Avendo capacità fiscale, il governo tedesco ha preferito non attendere e non rischiare. Anche a costo delle diffuse critiche di mancato coordinamento con gli altri paesi europei. La manovra tedesca è stata criticata anche in Italia ma non dimentichiamo che la tenuta dell’economia tedesca riguarda in modo diretto la salute del nostro sistema produttivo.

Anche a Roma si insedierà a breve un nuovo governo ma la somiglianza con Londra finisce qui, lo spread oltre quota 250 non è stato causato dall’esito delle elezioni che, ampiamente pronosticato, non è stata una sorpresa per nessuno.

Il terremoto ha avuto il suo epicentro a Londra, ha esteso le sue onde sismiche all’intero settore obbligazionario e ai titoli italiani che, nelle fasi di vendita, pagano il pegno della loro elevata liquidità. L’appuntamento dei mercati con l’Italia è semmai spostato più avanti, al momento in cui verrà annunciata la formazione di governo e le personalità che occuperanno i ministeri più delicati.

Infine, una annotazione cronachistica. Il 30 settembre 1981 il rendimento del decennale americano raggiungeva il massimo storico di 15,84%, i tassi della Federal Reserve erano attorno al 17%, l’inflazione al 12 e la struttura per scadenze piatta, il Treasury a sei mesi rendeva circa 0,5% meno delle scadenze più lunghe.

Quarantuno anni dopo i rendimenti americani tornano a impensierire benché i valori siano fortunatamente molto diversi. Nel giro di un anno il Treasury a due anni è passato da 20 punti base a oltre il 4% (80 punti base presi nel solo mese di settembre): si tratta di un tradizionale “safe haven”, uno degli asset più liquidi del mercato, la sua volatilità è di per sé un segnale di allarme.

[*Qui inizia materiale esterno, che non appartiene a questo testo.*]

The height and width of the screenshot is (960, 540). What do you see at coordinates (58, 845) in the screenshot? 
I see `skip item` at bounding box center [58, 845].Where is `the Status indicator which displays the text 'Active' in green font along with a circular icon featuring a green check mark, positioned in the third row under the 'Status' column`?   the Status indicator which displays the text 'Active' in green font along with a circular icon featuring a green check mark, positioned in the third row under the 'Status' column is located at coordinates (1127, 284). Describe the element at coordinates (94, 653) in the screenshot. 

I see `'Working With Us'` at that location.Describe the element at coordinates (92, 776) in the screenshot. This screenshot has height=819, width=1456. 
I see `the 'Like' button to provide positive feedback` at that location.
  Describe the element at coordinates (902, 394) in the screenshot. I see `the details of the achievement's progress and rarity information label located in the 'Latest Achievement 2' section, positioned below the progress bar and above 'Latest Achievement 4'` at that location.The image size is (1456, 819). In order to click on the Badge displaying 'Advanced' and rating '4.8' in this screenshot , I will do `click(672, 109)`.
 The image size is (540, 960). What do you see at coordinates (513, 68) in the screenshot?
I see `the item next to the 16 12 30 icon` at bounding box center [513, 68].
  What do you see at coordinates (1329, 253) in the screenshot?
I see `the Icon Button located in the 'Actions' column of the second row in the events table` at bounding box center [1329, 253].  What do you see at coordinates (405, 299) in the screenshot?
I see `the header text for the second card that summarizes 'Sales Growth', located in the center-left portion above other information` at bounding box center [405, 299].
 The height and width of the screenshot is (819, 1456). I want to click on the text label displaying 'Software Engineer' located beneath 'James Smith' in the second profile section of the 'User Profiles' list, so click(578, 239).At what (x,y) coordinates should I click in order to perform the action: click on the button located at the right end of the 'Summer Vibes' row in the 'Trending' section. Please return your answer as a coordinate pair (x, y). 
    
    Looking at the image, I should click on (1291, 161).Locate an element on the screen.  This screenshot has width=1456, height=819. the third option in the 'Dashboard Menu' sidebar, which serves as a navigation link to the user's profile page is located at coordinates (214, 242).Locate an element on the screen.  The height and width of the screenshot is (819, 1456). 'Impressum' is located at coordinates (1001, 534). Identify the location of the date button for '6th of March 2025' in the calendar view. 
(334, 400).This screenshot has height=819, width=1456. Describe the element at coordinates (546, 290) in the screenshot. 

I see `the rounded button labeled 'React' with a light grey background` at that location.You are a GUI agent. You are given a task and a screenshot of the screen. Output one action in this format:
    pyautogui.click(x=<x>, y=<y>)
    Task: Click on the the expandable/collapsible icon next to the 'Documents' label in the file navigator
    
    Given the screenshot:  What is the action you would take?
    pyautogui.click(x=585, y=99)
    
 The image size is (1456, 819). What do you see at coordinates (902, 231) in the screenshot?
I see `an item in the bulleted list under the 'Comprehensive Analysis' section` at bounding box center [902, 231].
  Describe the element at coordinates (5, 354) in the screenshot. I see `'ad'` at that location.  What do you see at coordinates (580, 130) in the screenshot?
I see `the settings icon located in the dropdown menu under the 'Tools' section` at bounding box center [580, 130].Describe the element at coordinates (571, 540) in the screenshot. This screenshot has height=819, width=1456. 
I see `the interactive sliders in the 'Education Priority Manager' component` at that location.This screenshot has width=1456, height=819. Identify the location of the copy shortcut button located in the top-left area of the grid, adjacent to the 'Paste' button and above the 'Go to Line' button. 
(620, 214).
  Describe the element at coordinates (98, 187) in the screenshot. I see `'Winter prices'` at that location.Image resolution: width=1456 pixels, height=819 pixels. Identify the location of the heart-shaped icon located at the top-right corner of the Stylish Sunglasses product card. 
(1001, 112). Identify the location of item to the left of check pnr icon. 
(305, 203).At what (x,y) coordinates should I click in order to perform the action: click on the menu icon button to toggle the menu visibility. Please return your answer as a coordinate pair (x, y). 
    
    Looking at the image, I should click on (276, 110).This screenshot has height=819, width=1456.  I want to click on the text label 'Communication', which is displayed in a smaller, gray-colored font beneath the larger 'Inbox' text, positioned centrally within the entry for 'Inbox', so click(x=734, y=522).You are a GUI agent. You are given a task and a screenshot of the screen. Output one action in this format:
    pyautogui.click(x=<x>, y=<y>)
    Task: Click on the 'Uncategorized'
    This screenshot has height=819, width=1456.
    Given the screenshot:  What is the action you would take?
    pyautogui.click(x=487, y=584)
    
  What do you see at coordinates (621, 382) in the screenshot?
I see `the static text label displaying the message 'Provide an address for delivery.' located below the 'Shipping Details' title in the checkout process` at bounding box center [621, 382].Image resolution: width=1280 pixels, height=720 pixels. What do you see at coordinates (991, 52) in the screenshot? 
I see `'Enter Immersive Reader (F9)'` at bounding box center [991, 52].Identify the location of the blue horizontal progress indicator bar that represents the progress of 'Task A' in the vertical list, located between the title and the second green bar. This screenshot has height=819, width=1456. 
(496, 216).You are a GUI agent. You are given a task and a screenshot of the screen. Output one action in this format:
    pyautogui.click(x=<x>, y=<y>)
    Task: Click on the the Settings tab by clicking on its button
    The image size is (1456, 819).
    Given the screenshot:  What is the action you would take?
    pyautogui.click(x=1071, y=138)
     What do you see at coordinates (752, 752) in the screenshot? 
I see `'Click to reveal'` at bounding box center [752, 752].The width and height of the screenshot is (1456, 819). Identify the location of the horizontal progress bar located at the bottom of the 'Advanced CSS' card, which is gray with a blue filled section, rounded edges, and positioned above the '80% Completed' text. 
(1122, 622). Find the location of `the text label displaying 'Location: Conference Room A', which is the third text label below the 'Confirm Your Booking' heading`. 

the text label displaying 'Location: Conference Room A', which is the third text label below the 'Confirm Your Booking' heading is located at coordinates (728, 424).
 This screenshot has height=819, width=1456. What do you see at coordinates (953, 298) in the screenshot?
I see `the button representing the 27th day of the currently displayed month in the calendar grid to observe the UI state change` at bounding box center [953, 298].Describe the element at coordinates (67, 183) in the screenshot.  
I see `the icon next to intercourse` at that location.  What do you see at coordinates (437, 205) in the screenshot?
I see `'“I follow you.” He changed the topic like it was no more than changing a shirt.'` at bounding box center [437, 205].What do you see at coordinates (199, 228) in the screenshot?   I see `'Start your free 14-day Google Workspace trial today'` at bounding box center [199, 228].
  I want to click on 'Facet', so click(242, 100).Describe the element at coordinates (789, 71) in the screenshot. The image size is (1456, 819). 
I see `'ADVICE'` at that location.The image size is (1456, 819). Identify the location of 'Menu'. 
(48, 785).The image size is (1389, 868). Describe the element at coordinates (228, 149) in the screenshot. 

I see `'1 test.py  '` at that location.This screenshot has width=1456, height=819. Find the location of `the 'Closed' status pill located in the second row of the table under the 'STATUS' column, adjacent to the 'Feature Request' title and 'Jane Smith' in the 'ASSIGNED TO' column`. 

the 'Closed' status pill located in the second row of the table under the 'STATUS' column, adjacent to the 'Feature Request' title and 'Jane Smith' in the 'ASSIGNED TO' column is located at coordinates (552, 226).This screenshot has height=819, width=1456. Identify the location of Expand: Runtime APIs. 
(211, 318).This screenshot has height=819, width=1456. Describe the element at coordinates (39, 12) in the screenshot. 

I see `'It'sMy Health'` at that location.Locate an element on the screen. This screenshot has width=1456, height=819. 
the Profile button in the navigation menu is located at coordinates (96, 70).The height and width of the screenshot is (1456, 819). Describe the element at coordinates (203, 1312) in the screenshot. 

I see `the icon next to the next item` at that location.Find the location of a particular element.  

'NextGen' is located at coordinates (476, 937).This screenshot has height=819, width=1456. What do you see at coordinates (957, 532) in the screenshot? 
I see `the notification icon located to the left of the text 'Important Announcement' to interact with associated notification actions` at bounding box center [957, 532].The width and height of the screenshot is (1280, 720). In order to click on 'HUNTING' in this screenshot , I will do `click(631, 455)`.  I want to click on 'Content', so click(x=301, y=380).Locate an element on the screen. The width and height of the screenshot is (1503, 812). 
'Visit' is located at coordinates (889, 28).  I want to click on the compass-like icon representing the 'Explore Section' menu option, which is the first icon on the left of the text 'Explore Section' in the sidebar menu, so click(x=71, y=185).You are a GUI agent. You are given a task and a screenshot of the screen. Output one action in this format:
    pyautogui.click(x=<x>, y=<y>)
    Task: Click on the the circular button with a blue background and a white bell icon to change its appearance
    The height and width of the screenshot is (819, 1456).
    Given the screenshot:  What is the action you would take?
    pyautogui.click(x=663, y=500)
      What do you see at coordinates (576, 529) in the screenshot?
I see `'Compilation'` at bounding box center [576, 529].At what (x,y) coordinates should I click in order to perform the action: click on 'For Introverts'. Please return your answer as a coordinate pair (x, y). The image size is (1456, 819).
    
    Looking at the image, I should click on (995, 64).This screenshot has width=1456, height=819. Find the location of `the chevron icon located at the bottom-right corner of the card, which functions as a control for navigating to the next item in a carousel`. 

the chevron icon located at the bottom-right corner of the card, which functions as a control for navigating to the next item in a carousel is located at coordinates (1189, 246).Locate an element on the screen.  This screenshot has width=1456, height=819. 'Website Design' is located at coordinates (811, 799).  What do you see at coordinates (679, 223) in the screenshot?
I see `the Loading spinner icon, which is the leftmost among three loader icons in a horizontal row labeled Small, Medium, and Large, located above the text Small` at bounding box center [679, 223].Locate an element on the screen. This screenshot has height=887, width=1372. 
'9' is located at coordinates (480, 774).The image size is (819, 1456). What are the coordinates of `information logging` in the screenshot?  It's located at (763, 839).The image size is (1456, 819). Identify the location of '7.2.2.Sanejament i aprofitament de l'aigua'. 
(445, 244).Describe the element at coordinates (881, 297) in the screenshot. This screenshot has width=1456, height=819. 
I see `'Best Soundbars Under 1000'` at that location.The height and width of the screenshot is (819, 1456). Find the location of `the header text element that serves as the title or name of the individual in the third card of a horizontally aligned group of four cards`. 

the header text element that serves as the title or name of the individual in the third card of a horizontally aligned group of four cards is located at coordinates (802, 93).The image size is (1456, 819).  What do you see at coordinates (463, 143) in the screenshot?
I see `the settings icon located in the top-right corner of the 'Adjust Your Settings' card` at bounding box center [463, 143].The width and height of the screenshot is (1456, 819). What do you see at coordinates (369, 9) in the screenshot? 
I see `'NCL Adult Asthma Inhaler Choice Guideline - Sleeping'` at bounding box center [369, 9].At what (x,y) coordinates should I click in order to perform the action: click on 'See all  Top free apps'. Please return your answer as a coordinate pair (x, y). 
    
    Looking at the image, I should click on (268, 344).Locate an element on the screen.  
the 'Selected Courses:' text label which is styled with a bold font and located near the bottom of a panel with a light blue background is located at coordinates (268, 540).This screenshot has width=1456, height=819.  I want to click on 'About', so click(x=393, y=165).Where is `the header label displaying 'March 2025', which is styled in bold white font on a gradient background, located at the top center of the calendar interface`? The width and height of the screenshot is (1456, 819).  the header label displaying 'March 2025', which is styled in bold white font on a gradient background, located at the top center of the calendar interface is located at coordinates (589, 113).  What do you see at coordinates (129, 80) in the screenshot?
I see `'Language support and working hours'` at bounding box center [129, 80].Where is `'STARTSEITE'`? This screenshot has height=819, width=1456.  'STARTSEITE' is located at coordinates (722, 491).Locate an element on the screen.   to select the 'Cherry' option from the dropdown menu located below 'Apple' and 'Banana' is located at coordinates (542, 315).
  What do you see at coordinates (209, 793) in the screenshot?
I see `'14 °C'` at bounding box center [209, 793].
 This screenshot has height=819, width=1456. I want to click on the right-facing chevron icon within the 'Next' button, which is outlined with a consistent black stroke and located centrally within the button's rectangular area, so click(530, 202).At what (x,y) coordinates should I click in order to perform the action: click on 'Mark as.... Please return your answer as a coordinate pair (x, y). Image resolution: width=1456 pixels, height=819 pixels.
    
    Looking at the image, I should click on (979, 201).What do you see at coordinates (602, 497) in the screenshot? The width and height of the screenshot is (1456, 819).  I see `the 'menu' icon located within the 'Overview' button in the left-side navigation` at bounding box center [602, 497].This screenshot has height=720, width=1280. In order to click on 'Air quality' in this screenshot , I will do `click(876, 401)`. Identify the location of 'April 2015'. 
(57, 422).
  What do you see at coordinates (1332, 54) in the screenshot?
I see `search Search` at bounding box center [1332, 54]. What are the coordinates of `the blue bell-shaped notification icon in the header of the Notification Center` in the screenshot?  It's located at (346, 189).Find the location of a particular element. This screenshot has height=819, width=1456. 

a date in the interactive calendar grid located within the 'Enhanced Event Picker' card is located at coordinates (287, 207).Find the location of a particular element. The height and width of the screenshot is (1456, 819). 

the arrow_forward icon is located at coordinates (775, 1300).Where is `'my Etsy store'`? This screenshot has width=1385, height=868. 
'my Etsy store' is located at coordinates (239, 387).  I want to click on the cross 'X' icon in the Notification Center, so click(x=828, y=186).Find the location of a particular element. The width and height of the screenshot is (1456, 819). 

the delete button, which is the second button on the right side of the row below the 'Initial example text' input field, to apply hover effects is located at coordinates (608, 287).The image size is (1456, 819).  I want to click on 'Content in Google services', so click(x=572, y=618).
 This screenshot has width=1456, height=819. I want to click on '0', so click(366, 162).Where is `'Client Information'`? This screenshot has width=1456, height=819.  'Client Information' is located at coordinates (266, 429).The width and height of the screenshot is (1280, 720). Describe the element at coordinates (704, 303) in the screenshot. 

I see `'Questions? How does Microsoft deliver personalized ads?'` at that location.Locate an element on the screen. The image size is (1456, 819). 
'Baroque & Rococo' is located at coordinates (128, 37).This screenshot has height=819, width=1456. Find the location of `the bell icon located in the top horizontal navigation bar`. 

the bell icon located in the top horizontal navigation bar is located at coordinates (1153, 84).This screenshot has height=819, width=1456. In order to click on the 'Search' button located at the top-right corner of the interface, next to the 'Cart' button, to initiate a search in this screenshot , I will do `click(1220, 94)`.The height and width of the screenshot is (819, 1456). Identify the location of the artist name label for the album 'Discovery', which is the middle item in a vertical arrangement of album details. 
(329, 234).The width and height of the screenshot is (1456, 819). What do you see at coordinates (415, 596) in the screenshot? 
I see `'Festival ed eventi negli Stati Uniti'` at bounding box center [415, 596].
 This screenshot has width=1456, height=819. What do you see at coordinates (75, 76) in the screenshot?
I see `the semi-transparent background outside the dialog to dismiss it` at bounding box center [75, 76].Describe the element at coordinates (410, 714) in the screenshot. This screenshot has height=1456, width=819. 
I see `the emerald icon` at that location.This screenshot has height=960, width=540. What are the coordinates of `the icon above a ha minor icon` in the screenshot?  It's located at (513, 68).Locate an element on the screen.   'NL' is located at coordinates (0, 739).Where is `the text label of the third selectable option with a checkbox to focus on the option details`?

Fino a quando non si sarà stabilizzato il rendimento del titolo considerato “porto sicuro” per eccellenza, i mercati continueranno ad essere innervati da volatilità e profonda incertezza. Nelle scorse settimane è cambiato il sentiment nei confronti delle banche centrali e sono aumentate le tensioni geopolitiche.

L’ardita manovra inglese ha richiamato l’attenzione sulla sostenibilità delle politiche fiscali e il possibile scostamento dalle politiche monetarie, l’atteggiamento è ancora quello della prudenza e della vigilanza.